*** Stored data Section Begins ***
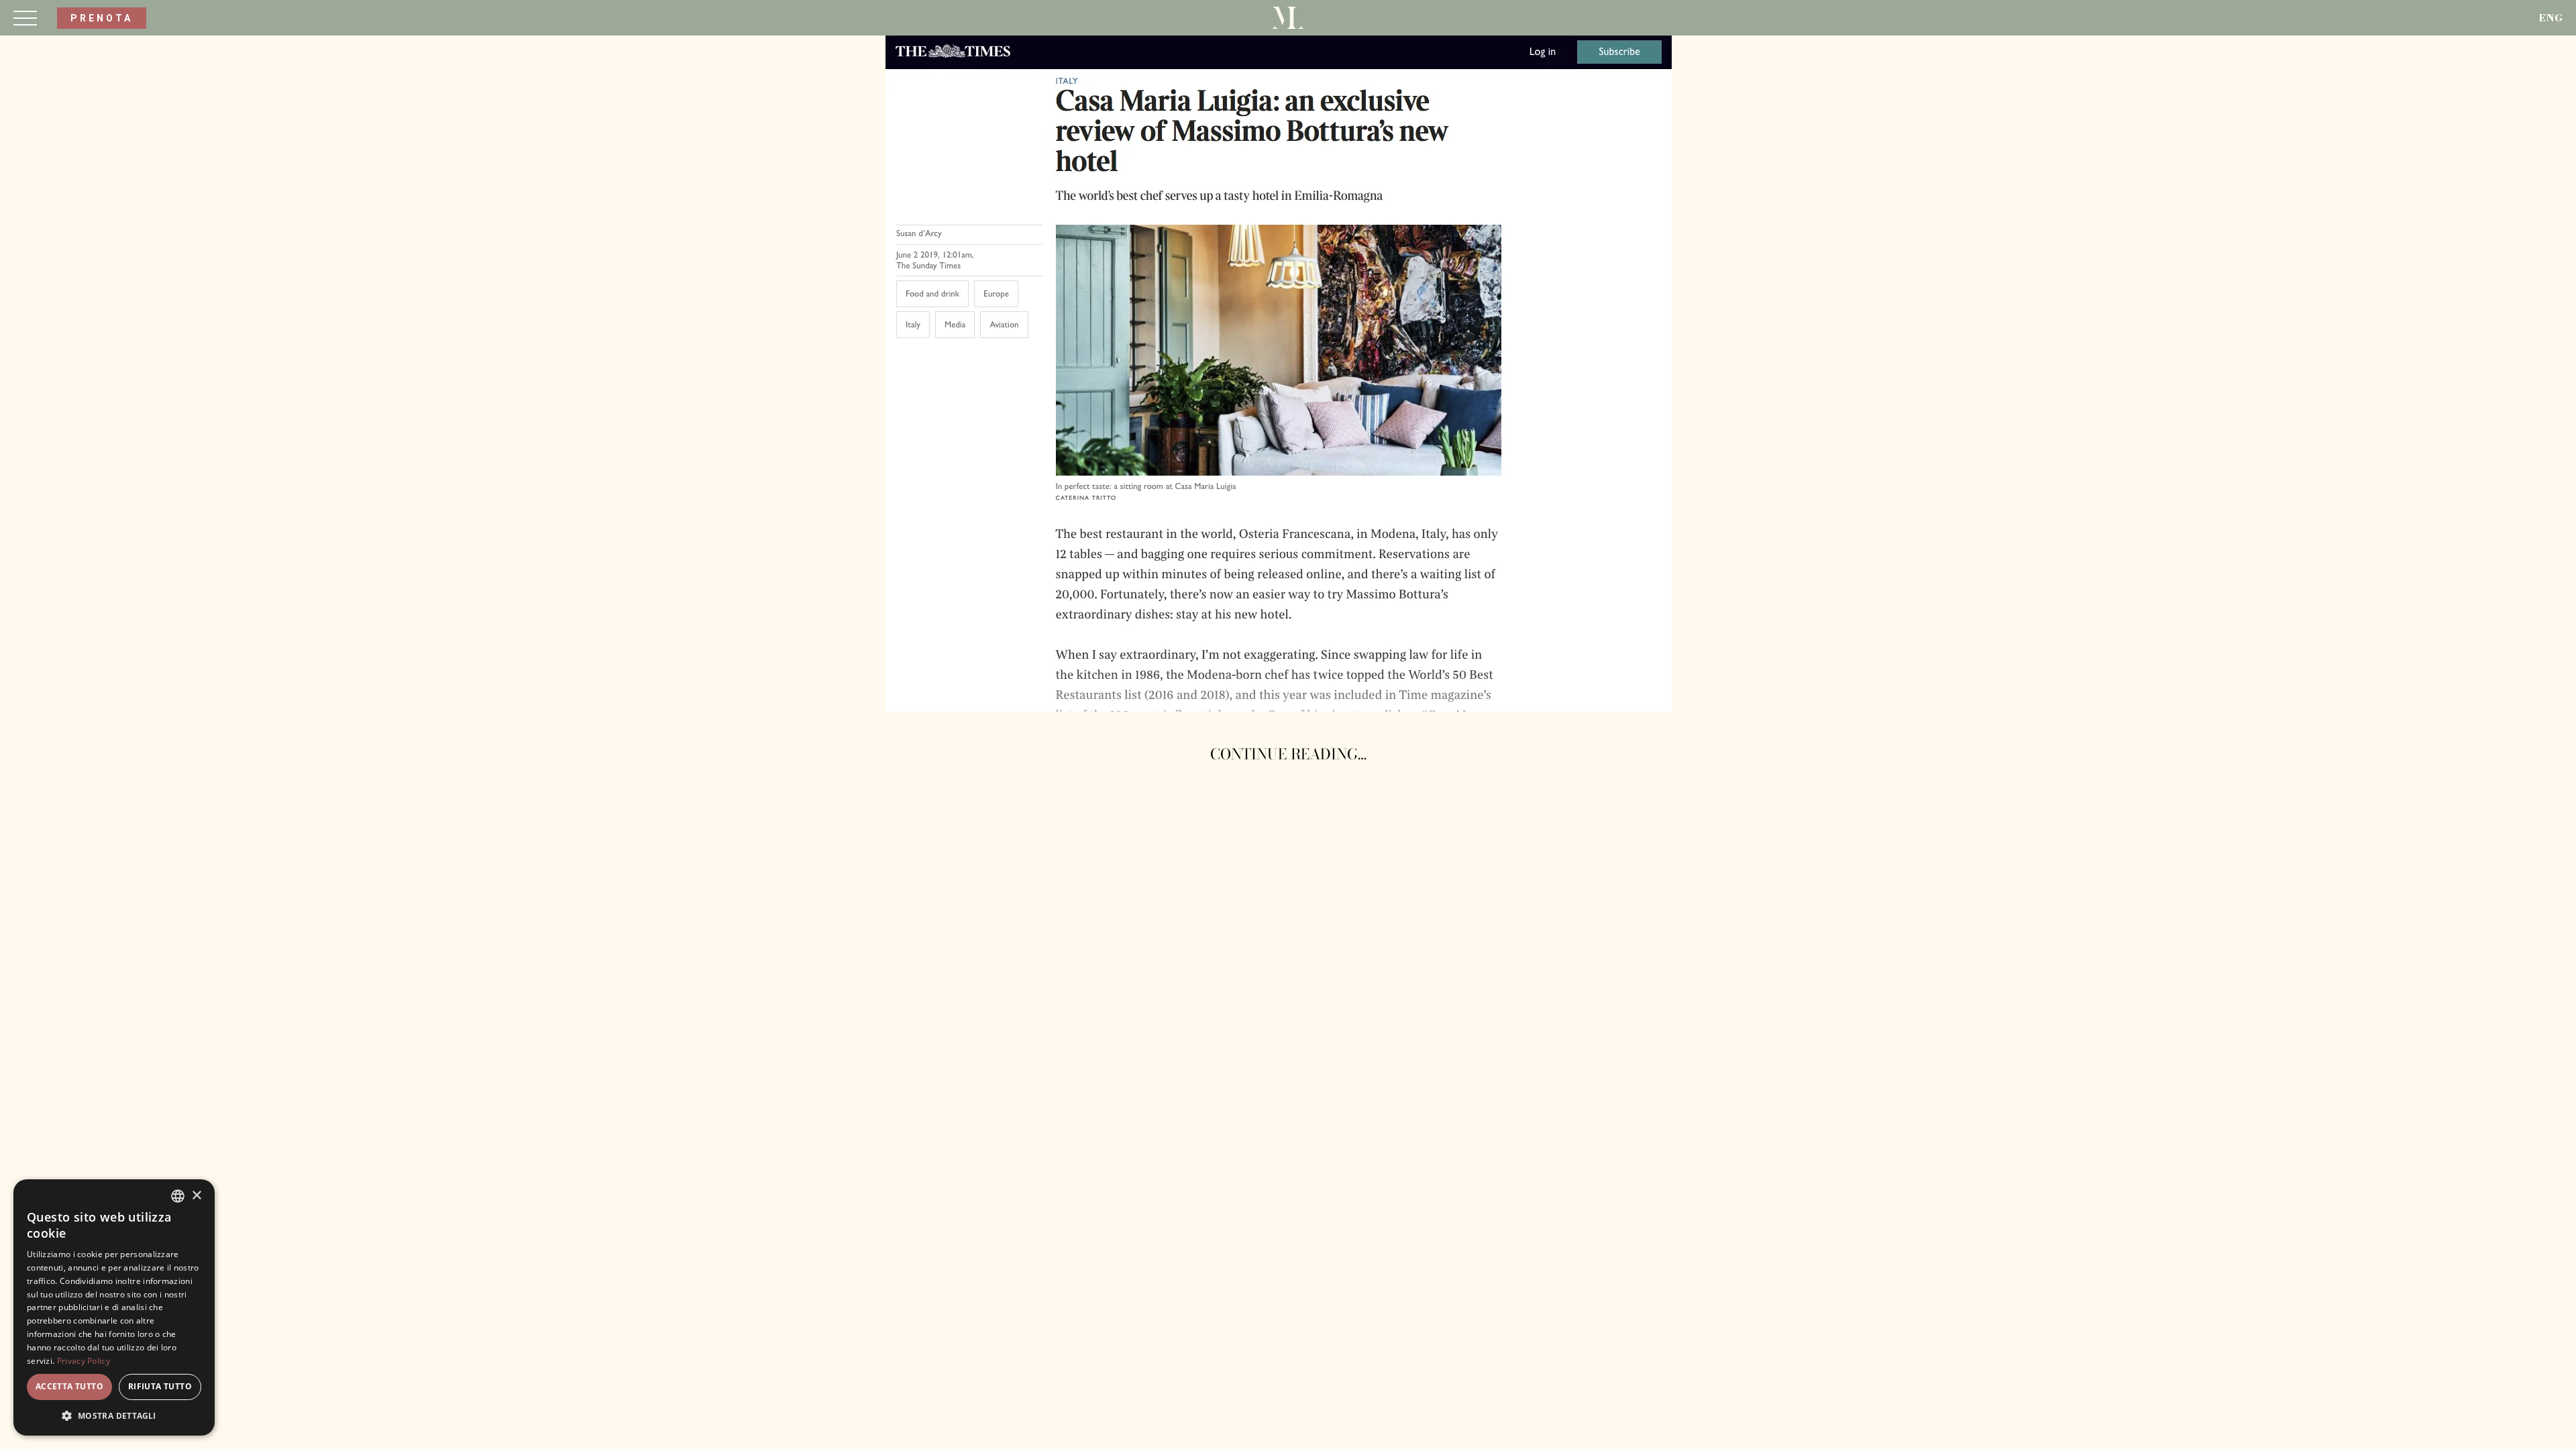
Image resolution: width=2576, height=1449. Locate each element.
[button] (114, 1415)
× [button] (196, 1196)
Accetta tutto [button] (69, 1386)
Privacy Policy (83, 1360)
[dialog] (114, 1307)
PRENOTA (101, 18)
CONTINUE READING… (1288, 754)
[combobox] (177, 1196)
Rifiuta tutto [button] (160, 1386)
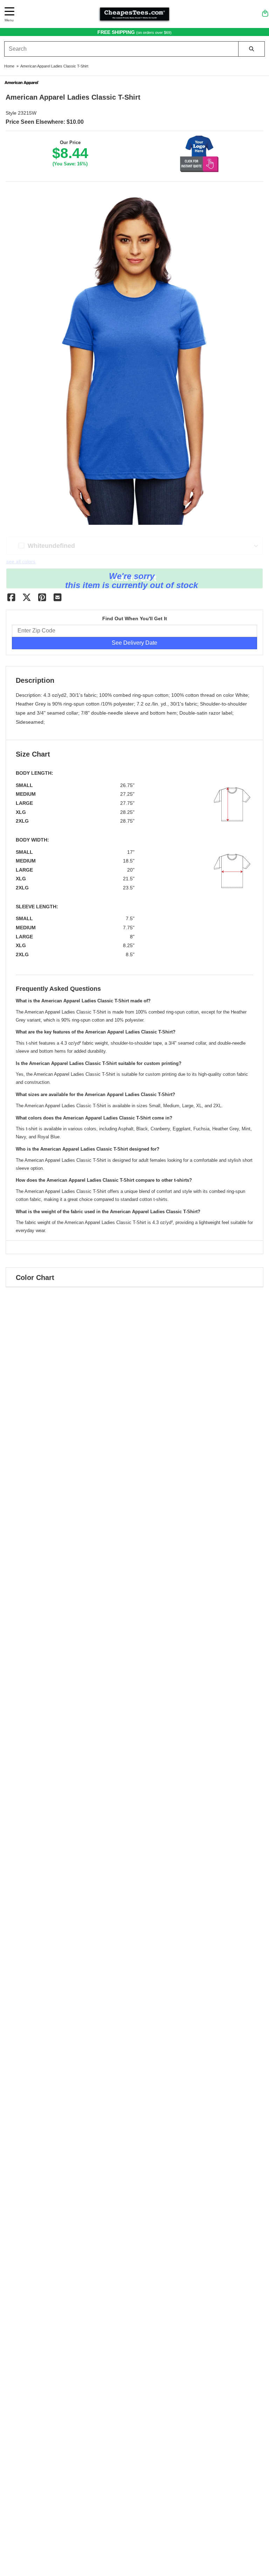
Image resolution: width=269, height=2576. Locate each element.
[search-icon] (251, 49)
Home (9, 66)
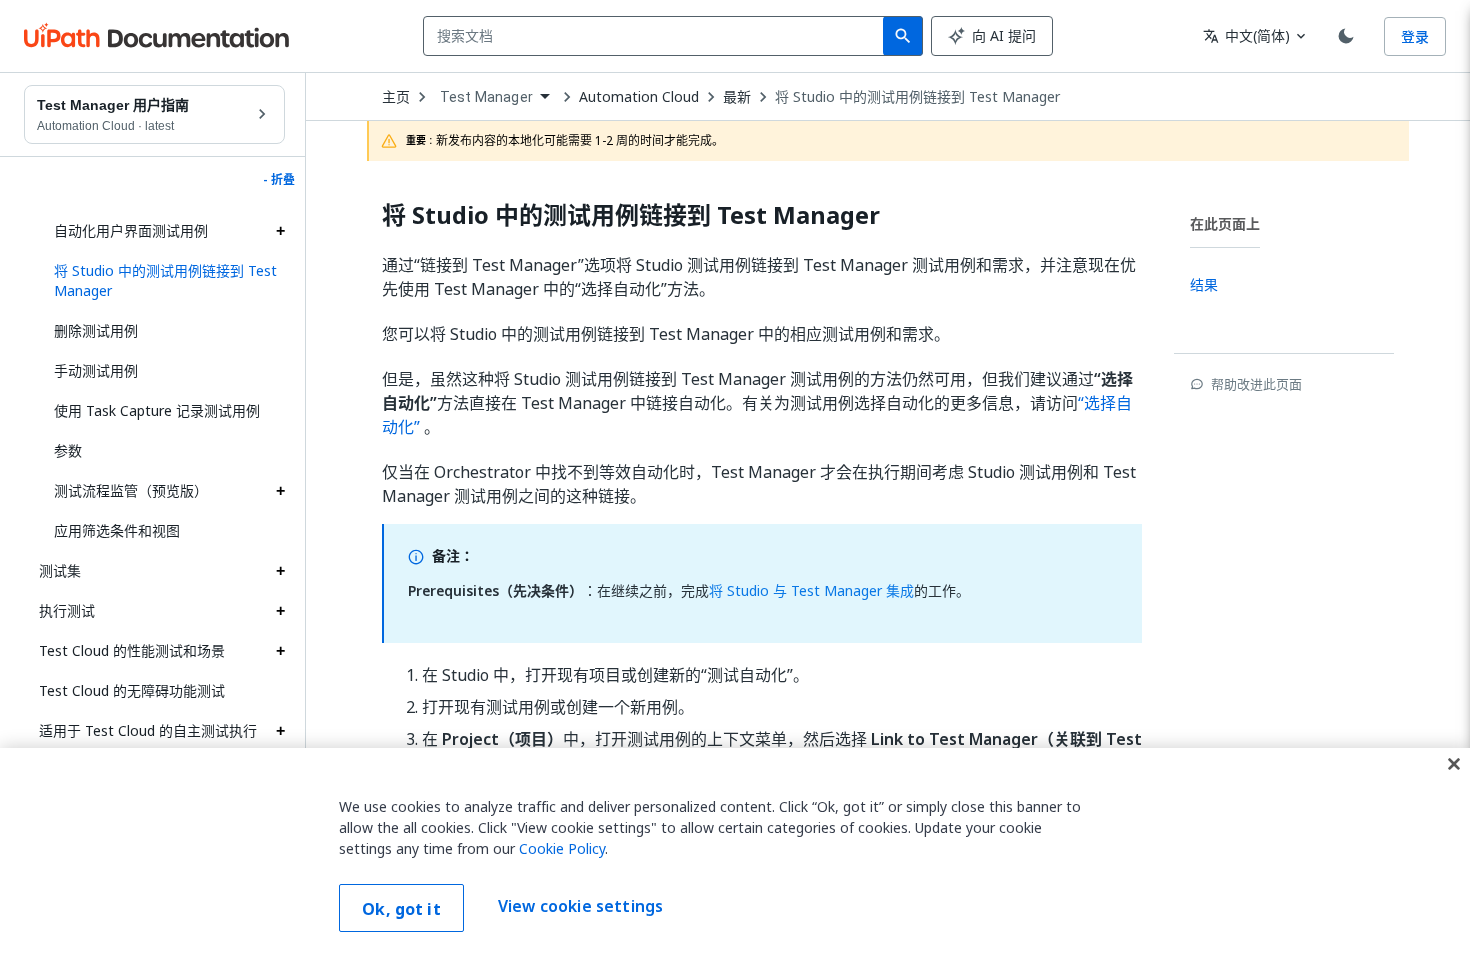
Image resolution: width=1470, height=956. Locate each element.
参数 (68, 450)
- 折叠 (279, 180)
*** Stored data Section Ends ***
> [Task requirements]:
A verbatim transcription of the records, pictures excluded, is the required output.

> [Written solution]:
Image resolution: width=2576, height=1449. Locate each element.
[button] (114, 1415)
× [button] (196, 1196)
Accetta tutto [button] (69, 1386)
Privacy Policy (83, 1360)
[dialog] (114, 1307)
PRENOTA (101, 18)
CONTINUE READING… (1288, 754)
[combobox] (177, 1196)
Rifiuta tutto [button] (160, 1386)
Image resolution: width=269, height=2576. Locate each element.
[search-icon] (251, 49)
Home (9, 66)
Image resolution: width=1470, height=956. Locate each element.
参数 (68, 450)
- 折叠 (279, 180)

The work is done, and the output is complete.